Umumnya talas tidak dapat dikonsumsi secara langsung tanpa adanya pengolahan terlebih dahulu. Hal ini disebabkan kalsium oksalat yang terkandung di dalamnya dapat menyebabkan rasa gatal seperti pada mulut, lidah, dan tenggorokan. Kristal kalsium oksalat yang berbentuk seperti jarum tipis dapat menusuk dan berpenetrasi ke dalam lapisan kulit yang tipis, terutama yang terdapat di daerah bibir, lidah dan tenggorokan. Kemudian iritan (kemungkinan merupakan sejenis protease) akan muncul dan akan menyebabkan rasa tidak nyaman seperti gatal ataupun perih (Bradbury and Nixon, 1998). Selain kalsium oksalat, talas juga mengandung asam oksalat yang bersifat larut air. Asam oksalat dapat membentuk garam oksalat yang bersifat larut air maupun tidak larut air. Di dalam tubuh manusia, asam oksalat bersama dengan kalsium dan zat besi membentuk kristal yang tak larut sehingga dapat menghambat penyerapan kalsium oleh tubuh (Noonan and Savage, 1999).

Kandungan oksalat di dalam talas dapat dikurangi dengan berbagai macam cara sehingga talas aman untuk dikonsumsi. Salah satu cara untuk mengurangi kadar oksalat adalah dengan merendam talas dalam larutan garam, yaitu merendam talas dalam larutan NaCl 1% selama 20 menit yang dilanjutkan dengan pencucian (Tiastie dan Arik, 2003 dalam Yellashakti, 2008). Garam (NaCl) yang dilarutkan di dalam air akan terurai menjadi ion Na+ dan Cl. Kalsium oksalat (CaC2O4) di dalam air akan terurai menjadi ion Ca2+ dan C2O42-. Na+ yang bermuatan positif akan mengikat C2O42- yang bermuatan negatif sehingga membentuk senyawa natrium oksalat (Na2C2O4). Begitu pula sebaliknya, ion Cl akan mengikat Ca2+ dan membentuk senyawa kalsium diklorida (CaCl2). Kedua senyawa ini bersifat larut dalam air.
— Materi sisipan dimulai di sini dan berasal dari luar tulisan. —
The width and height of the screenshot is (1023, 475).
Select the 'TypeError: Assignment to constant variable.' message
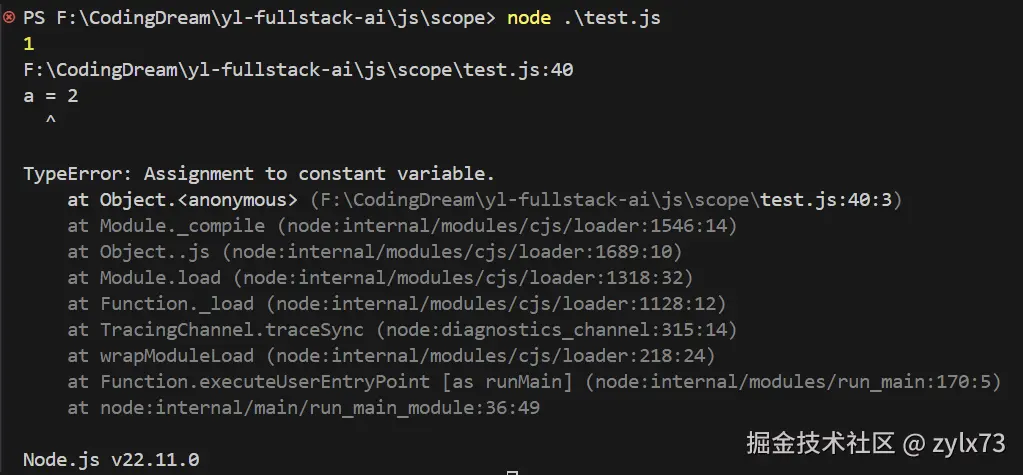pos(258,174)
Setelah perendaman, talas harus dicuci untuk menghilangkan sisa garam mineral dan endapan yang mungkin masih menempel pada talas.

Penurunan kadar oksalat juga dapat dilakukan dengan merendam talas dalam larutan NaCl dan dilanjutkan dengan pengukusan. Apriani dkk (2011) membuat tepung talas dengan cara merendam talas dalam larutan garam 10% yang dilanjutkan dengan pengukusan selama 20 menit. Setelah itu talas yang telah dikukus dikeringkan dan kemudian digiling. Pengukusan merupakan salah satu perlakuan fisik yang dapat mengurangi kadar oksalat karena pada suhu tinggi kalsium oksalat dapat terdekomposisi. Kalsium oksalat akan mulai terdekomposisi pada suhu 101.5°C dan menyublim pada suhu 149 – 160°C (NIOSH, 2005).

Fermentasi juga  dapat mengurangi kadar oksalat pada talas. Penduduk Hawai terbiasa mengkonsumsi poi, yaitu suatu makanan yang terbuat dari talas terfermentasi. Cara membuat poi adalah umbi talas dikupas, direbus/atau sebaliknya direbus dahulu kemudian dikupas, dihaluskan, dicampur dengan air dan difermentasi selama beberapa waktu (umumnya semalam atau sampai dengan tiga hari). Rasa gatal pada talas tersebut dapat berkurang sebelum proses fermentasi yaitu selama proses perebusan dan saat fermentasi (Matthews, 2010). Oke dan Bolarinwa (2011) melakukan penelitian tentang tepung talas terfermentasi. Semakin lama waktu fermentasi, maka kadar kalsium oksalat semakin rendah. Setelah fermentasi 24 jam, kadar kalsium oksalat tepung turun 58%, sedangkan setelah fermentasi 48 jam, kadarnya turun 65%.